Stored items
=-=-=-=-=

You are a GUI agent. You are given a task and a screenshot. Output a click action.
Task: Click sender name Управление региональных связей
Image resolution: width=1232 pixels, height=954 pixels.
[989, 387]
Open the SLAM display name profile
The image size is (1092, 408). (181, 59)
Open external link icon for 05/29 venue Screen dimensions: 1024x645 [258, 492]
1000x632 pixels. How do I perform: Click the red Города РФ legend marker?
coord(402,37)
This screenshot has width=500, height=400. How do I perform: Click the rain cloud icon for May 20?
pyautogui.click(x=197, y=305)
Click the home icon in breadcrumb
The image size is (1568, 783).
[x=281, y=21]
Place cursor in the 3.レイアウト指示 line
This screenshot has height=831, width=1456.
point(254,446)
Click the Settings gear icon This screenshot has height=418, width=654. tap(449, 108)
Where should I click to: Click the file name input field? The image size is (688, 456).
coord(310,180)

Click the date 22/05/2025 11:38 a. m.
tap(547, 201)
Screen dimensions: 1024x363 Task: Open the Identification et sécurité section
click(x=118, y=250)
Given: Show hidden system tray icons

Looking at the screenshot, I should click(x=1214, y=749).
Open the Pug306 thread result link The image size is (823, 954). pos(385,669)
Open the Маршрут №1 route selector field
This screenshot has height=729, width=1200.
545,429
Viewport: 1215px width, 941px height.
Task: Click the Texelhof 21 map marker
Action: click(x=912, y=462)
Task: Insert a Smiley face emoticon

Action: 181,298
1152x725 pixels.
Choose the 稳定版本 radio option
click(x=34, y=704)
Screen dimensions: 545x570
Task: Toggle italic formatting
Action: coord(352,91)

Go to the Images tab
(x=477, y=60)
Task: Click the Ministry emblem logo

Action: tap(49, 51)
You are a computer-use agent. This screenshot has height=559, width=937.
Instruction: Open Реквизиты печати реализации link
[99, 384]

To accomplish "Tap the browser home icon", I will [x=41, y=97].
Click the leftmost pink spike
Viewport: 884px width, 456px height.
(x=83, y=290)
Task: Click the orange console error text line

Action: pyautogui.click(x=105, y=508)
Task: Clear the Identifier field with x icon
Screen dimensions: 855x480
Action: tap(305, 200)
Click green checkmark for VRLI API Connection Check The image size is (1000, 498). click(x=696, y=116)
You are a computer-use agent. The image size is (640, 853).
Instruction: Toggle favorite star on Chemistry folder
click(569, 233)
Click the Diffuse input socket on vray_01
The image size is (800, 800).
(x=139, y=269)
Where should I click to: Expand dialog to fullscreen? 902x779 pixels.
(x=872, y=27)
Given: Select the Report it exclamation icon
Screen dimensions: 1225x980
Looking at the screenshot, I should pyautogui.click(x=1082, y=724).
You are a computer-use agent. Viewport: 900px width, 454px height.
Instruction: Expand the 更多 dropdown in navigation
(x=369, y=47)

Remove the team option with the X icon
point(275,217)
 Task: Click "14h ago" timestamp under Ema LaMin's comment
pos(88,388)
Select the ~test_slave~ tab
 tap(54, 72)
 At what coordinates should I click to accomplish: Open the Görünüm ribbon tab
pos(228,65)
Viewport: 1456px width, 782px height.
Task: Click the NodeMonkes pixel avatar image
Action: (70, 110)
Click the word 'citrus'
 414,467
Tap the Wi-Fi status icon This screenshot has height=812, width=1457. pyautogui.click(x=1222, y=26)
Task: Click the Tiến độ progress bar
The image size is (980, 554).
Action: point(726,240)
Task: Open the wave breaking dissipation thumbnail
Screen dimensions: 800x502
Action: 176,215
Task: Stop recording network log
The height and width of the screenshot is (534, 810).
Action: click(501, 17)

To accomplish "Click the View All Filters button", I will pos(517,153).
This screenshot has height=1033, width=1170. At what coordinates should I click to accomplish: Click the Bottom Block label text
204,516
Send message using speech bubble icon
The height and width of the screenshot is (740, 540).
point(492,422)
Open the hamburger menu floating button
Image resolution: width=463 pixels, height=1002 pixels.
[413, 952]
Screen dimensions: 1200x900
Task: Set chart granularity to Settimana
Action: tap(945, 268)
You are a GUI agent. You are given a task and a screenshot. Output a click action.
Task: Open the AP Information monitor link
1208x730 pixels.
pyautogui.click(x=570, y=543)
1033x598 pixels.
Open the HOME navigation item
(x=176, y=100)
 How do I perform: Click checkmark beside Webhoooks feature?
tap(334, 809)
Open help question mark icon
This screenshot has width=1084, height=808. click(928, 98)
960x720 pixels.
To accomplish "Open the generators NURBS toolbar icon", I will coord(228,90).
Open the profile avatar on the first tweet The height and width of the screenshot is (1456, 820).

=-=-=-=-=

## Task objective
Find "How do I perform: Click checkmark" in the data above, then repeat that line and all lines after it exactly, ending with the final line.

## Answer to the exercise
 How do I perform: Click checkmark beside Webhoooks feature?
tap(334, 809)
Open help question mark icon
This screenshot has width=1084, height=808. click(928, 98)
960x720 pixels.
To accomplish "Open the generators NURBS toolbar icon", I will coord(228,90).
Open the profile avatar on the first tweet The height and width of the screenshot is (1456, 820).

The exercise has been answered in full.